Materials provided -
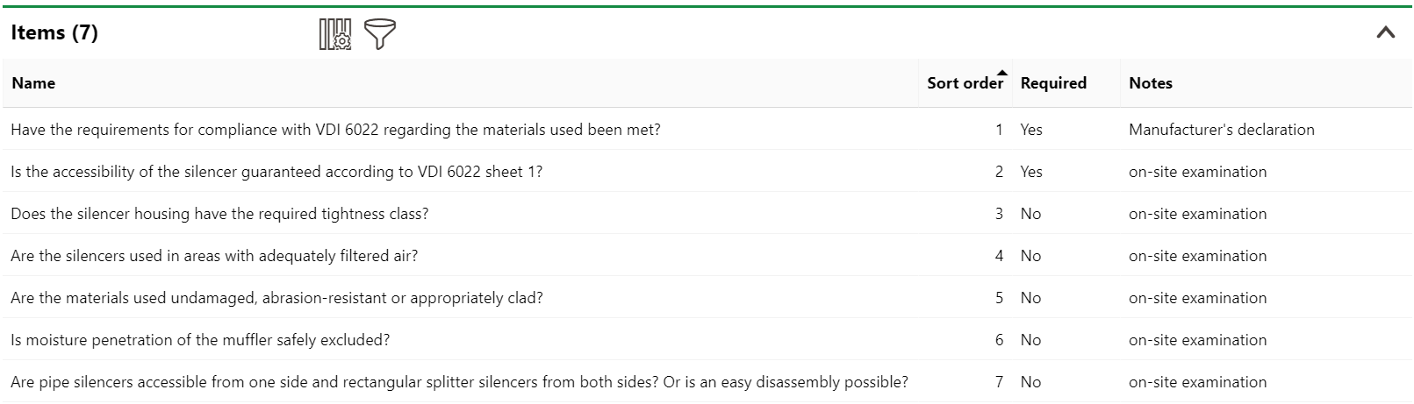1414x404 pixels.
Task: Click the filter funnel icon
Action: point(379,34)
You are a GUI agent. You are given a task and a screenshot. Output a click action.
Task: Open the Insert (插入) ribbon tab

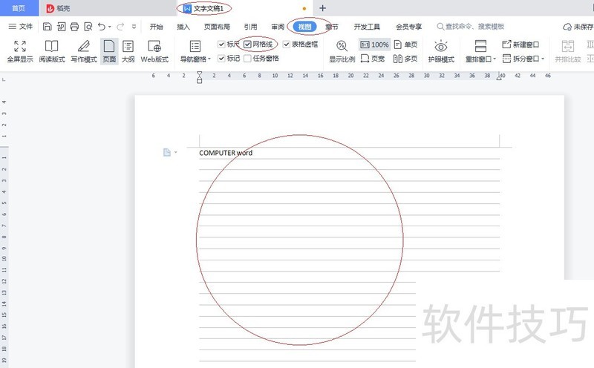183,27
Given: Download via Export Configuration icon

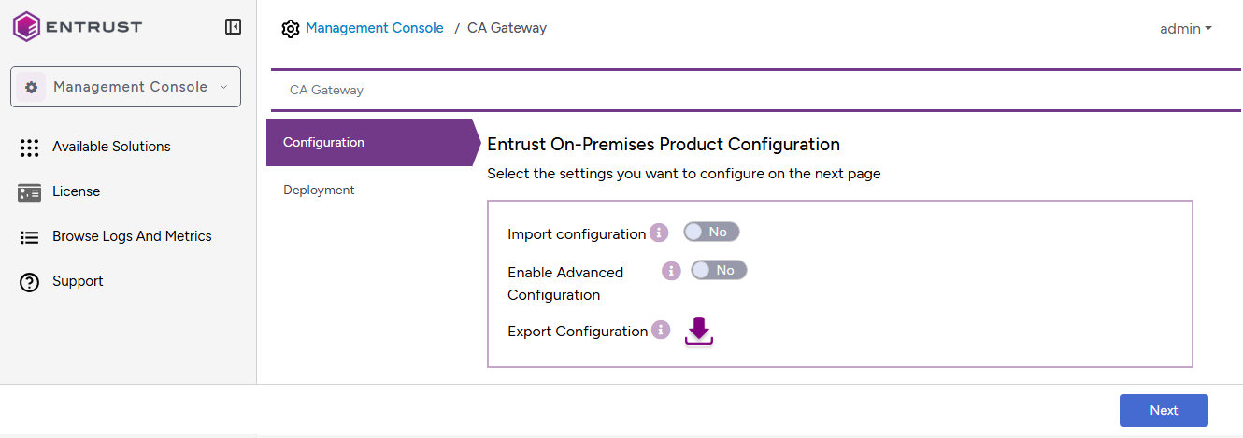Looking at the screenshot, I should 698,332.
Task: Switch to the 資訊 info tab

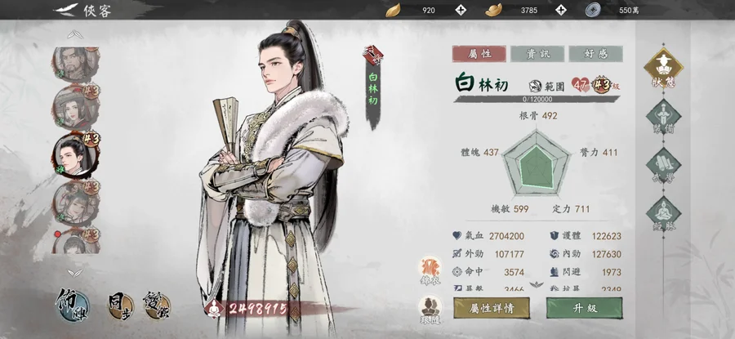Action: [537, 54]
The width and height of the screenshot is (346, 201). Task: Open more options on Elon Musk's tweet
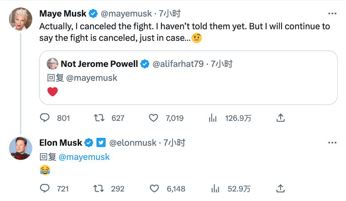pos(332,143)
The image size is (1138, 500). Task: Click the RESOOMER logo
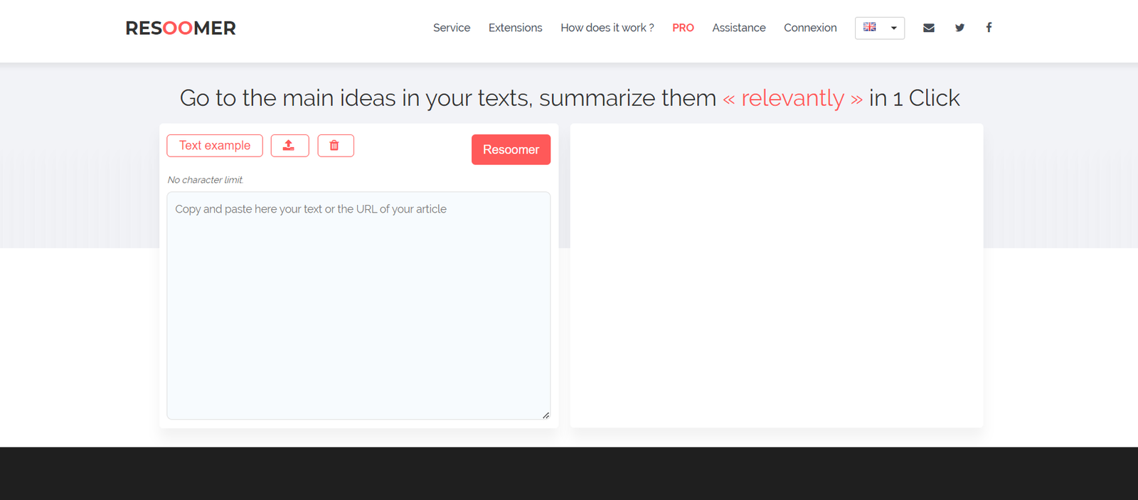(x=181, y=28)
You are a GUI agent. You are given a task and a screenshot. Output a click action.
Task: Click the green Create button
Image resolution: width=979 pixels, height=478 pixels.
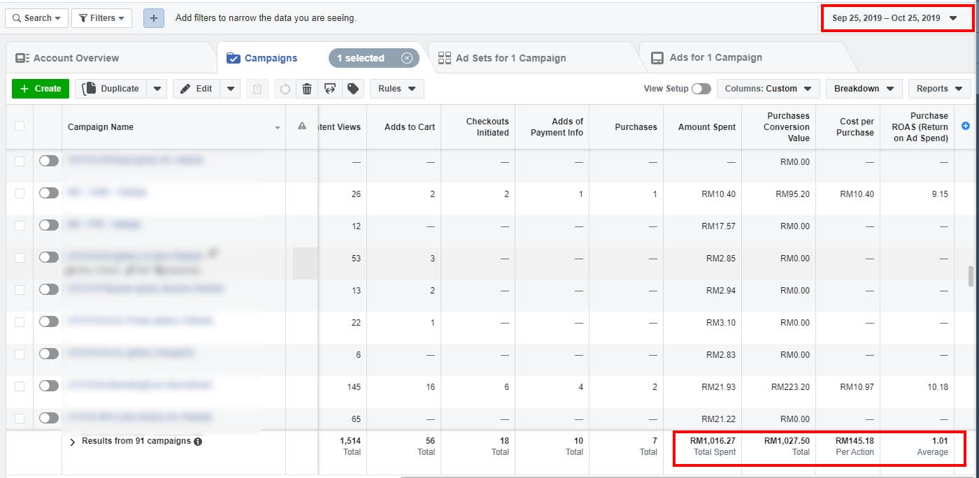[41, 89]
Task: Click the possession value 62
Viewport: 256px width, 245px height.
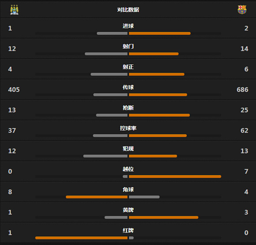Action: [245, 131]
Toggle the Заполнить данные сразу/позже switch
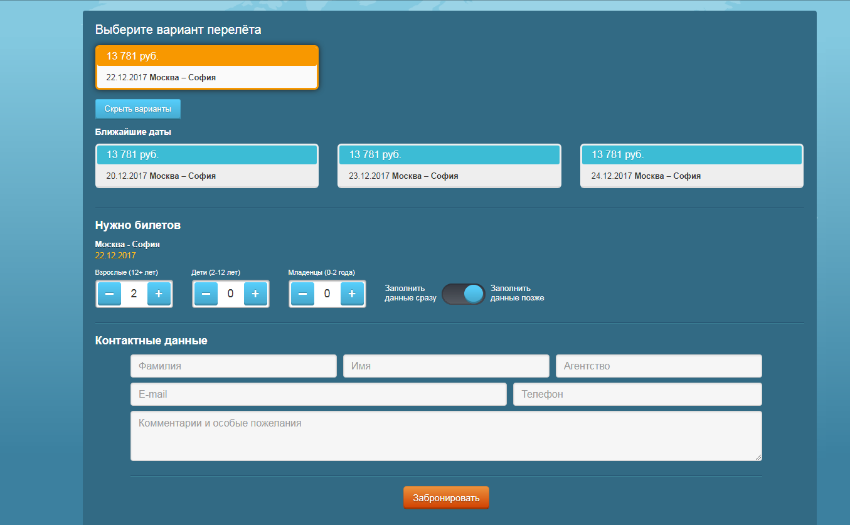This screenshot has width=850, height=525. coord(463,294)
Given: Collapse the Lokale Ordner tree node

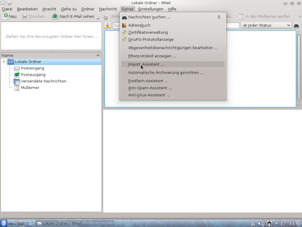Looking at the screenshot, I should coord(4,62).
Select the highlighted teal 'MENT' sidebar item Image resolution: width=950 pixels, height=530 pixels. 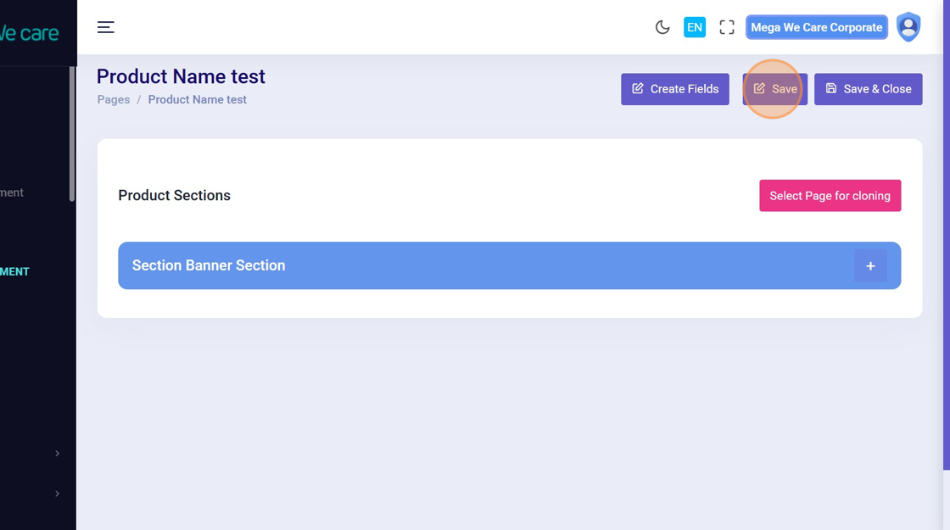pyautogui.click(x=14, y=271)
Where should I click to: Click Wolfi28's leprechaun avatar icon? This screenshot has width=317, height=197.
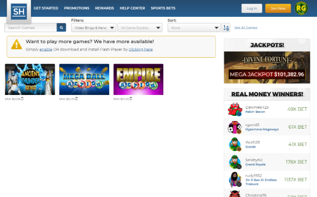coord(235,144)
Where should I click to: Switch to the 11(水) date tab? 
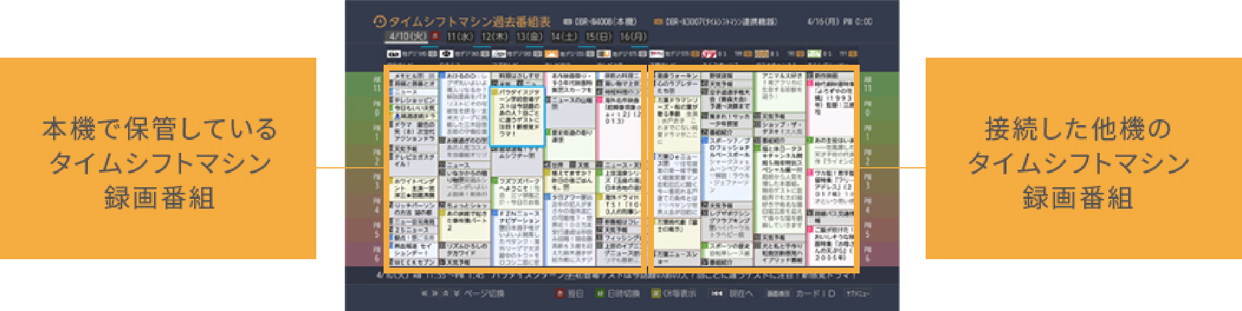460,36
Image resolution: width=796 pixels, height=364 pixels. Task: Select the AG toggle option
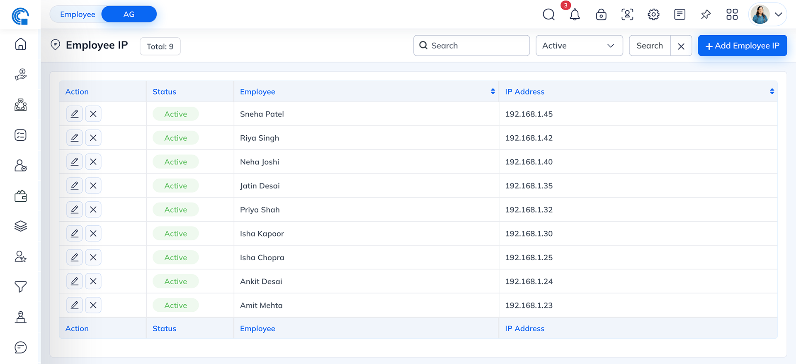click(x=129, y=14)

What you will do - What is needed is an exact repeat of the lines from the one containing "Where should I click to: Switch" through the last line of the records above, both included, with pictures left out.

Exercise output -
Where should I click to: Switch to the 11(水) date tab? 
460,36
Image resolution: width=796 pixels, height=364 pixels. Task: Select the AG toggle option
click(x=129, y=14)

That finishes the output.